To illustrate how tone can affect meaning, let us look at the following example from Mandarin, which has five tones:
- 1 is a long, high level tone.
- 2 starts at normal pitch and rises to the pitch of tone 1.
- 3 is a low tone, dipping down briefly before slowly rising to the starting level of tone 2.
- 4 is a sharply falling tone, starting at the height of tone 1 and falling to somewhere below tone 2's onset.
- . (dot) or 5 is a neutral tone, with no specific contour; the actual pitch expressed is directly influenced by the tones of the preceding and following syllables.

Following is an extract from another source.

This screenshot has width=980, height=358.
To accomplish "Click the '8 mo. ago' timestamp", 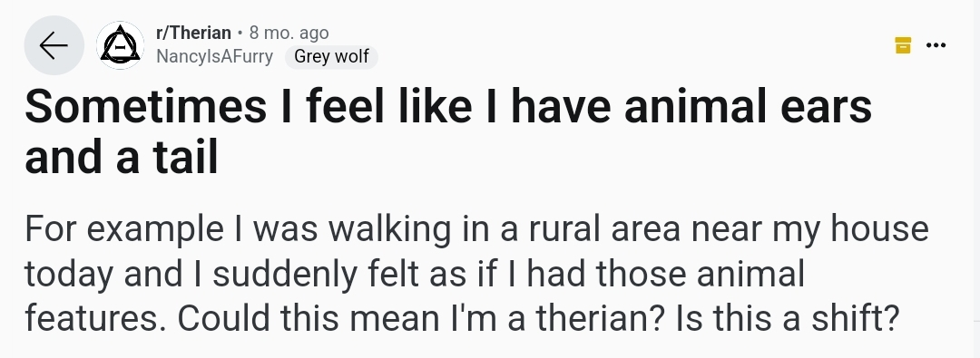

Tones can interact in complex ways through a process known as tone sandhi.
Tonal languages fall into two broad categories: register and contour systems. Mandarin and its close relatives have contour systems, where differences are made not based on absolute pitch, but on shifts in relative pitch in a word. Register systems are found in Bantu languages, which more typically seem to have 2 or 3 tones with specific relative pitches assigned to them, with a high tone and a low tone being the most common (plus a middle tone for languages that have a third pitch).
Please note that the word "pitch" is used loosely here, to refer to the comparative "difference" between a high pitch and a low pitch from one syllable to the next, rather than a contrast of absolute pitches such as one finds in music. As a result, when one combines tone with sentence contours, the musical pitch of a high tone at the beginning of a question may actually be lower than the musical pitch of a low-tone word at the end of the question, because the "average" pitch between the high and low tones rises (and falls) along with the overall pitch contour of the sentence.
A convenient notation attributed to the Chinese linguist Yuenren Chao where the pitch is split into five levels, 1, 2, 3, 4 and 5. The lowest pitch is 1, and the highest pitch being 5. The variation in pitch can be described as a string of numbers, for instance for Mandarin
- Tone 1 /55/ high level tone
- Tone 2 /35/ mid rising tone
- Tone 3 /213/ low falling rising tone
- Tone 4 /51/ high falling tone
Tonal languages and music
It has been suggested that speakers of tonal languages are more likely to have absolute pitch than speakers of non-tonal languages.